Le paiement des loyers reste un problème majeur pour la profession en ces temps de crise sanitaire. C’est ce que dévoile l’enquête menée au mois d’octobre auprès de 1 420 professionnels par le GNI. Il en ressort qu’un professionnel sur deux n’est pas à jour de ses loyers, et la dette est importante puisqu’elle représente au moins 3 mois de loyers.
« Or le loyer, après le personnel, c’est le plus grand poste de dépenses des professionnels, un poste qui représente des milliers d’euros et se situe entre 8 et 15 % du chiffre d’affaires HT », explique Didier Chenet, Président du GNI. Cela impacte fortement la relation avec le bailleur pour un restaurateur sur quatre. Ces derniers ne semblent pas coopératifs alors que 80 % des professionnels (et même 90 % à Paris) ont tenté d’entamer le dialogue. En effet, 55 % d’entre eux n’ont obtenu ni annulation ni report, seuls 27% en ont bénéficié, le plus souvent de 2 à 3 mois, et 18 % d’une remise de loyer, le plus souvent limitée à un mois.
Les aides de l’État ne couvrent pas l’ensemble des charges pour 95 % des professionnels interrogés, le reste à charge se chiffrant à plus de 5 000 € par mois pour 2 professionnels sur 3. « On est loin du “zéro recette, zéro charge” annoncé par le gouvernement », commente Didier Chenet. Pour lui, des solutions existent via « le Fonds de Solidarité ou un crédit d’impôt dont pourraient bénéficier les bailleurs qui accepteraient d’annuler ces loyers. Nous y travaillons avec le gouvernement ».

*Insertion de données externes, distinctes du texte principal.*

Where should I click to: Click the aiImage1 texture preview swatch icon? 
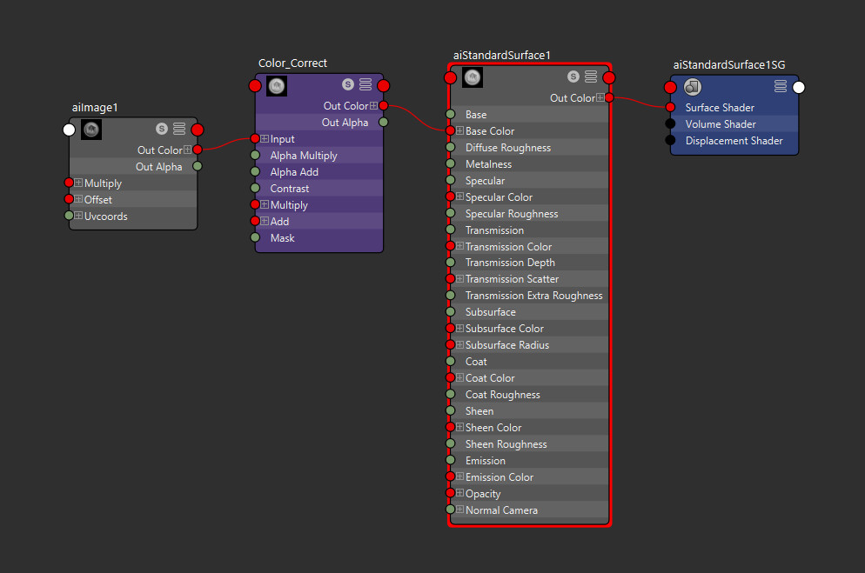(x=91, y=129)
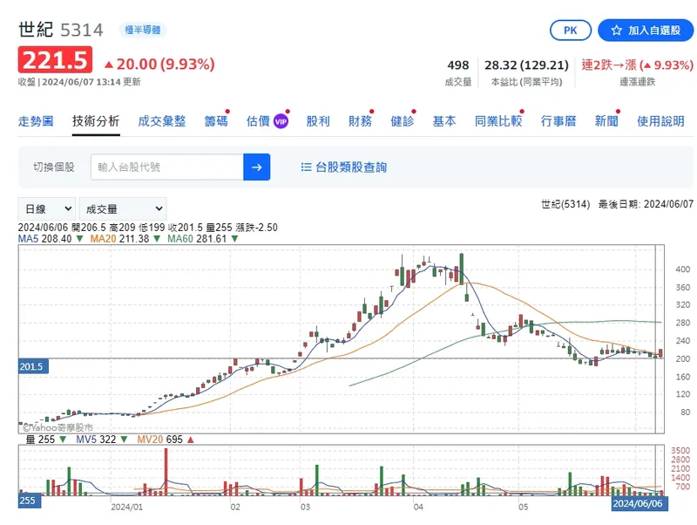The image size is (697, 525).
Task: Open the 成交彙整 tab
Action: click(x=161, y=121)
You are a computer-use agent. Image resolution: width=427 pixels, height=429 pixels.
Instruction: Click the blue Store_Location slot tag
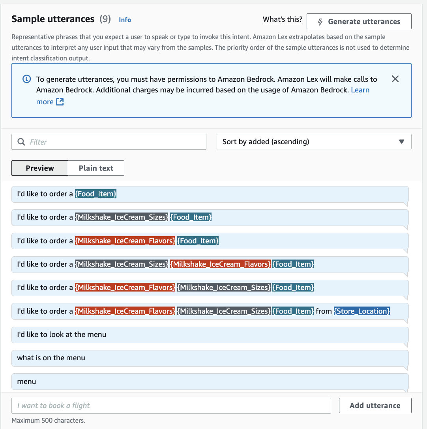[361, 311]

D’autant plus que les restaurateurs se retrouvent à payer des loyers d’hier, dans un contexte économique et social qui n’a plus rien à voir. Le problème était jusqu’ici d’autant plus aigu que les villes visées par le couvre-feu étaient aussi celles où les loyers commerciaux sont les plus élevés (Paris, Lyon, Marseille…). Dans ces conditions, trouver un arrangement avec son bailleur, que ce soit sur le montant du loyer ou les échéances de paiement, devient un impératif majeur pour la plupart des exploitants. Baptiste Robelin, avocat associé du cabinet NovLaw, liste des arguments à faire valoir pour négocier au mieux votre loyer pendant le couvre-feu.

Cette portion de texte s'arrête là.